Patents are important because they give you intellectual property rights, which means you can sue people and shut down all the other businesses that are trying to steal your income. The invalidation of some Amarin patents has opened the door to competition. But these generic companies are prohibited from marketing their drugs as improving heart health, while Amarin’s patents in this area are still strong.
This is not the only downside to generics.
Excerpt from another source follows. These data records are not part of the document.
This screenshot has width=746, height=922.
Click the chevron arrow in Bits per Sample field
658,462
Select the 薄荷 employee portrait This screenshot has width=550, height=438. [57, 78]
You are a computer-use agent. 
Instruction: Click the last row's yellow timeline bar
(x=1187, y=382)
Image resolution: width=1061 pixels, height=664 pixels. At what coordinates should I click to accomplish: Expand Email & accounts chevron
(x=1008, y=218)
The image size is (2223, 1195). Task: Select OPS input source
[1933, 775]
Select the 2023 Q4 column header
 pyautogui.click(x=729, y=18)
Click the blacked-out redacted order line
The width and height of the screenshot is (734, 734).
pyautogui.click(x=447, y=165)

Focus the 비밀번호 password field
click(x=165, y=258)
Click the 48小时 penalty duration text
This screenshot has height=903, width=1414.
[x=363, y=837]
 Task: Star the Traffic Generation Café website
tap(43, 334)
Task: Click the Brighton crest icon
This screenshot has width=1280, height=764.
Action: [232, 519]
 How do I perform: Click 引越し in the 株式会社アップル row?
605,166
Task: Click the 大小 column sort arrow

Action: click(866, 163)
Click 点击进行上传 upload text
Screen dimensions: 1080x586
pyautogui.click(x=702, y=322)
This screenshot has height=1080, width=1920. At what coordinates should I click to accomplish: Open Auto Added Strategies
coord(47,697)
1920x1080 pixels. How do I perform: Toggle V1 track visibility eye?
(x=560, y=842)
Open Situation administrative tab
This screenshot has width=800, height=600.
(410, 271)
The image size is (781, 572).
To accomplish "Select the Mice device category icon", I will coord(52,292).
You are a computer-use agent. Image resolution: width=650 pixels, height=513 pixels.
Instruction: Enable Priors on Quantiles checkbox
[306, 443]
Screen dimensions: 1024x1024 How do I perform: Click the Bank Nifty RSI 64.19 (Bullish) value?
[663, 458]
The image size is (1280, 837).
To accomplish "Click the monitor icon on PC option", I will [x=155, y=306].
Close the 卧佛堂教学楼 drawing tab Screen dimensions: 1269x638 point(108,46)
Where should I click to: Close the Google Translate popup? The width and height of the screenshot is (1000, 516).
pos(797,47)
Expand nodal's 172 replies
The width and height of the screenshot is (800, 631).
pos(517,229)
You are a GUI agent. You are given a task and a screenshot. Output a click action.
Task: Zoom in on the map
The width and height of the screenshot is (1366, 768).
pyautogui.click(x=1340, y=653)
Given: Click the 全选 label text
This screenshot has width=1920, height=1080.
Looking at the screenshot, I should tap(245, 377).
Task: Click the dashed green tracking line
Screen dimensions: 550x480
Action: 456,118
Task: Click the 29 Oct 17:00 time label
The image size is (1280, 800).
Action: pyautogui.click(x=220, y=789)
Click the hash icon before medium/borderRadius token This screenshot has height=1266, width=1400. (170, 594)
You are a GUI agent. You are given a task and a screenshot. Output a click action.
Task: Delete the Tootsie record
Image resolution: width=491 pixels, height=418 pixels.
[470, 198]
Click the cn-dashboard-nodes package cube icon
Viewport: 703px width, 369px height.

In a recent earnings call, Amarin CEO John Thero noted that while generic companies might have the ability to supply “to support tens of millions of dollars in revenue,” that amount didn’t represent ” that a small part “of what Vascepa – and Amarin – could possibly do.
Don’t forget Europe!
Of course, the big news for Amarin next year will be the approval of Vascepa in Europe. The company has already filed its MA application with the European Medicines Agency and the European Commission. If accepted, Amarin will be free to market Vascepa throughout Europe as reducing cardiovascular risk for appropriate patients.
There are over 80 million people in Europe with cardiovascular disease, so this opportunity is huge. And while the desirability of the U.S. market is much more obscure than it was, the claim that generics will capture most of that market seems questionable at best. Interested healthcare investors may find Amarin a worthwhile buy at these prices.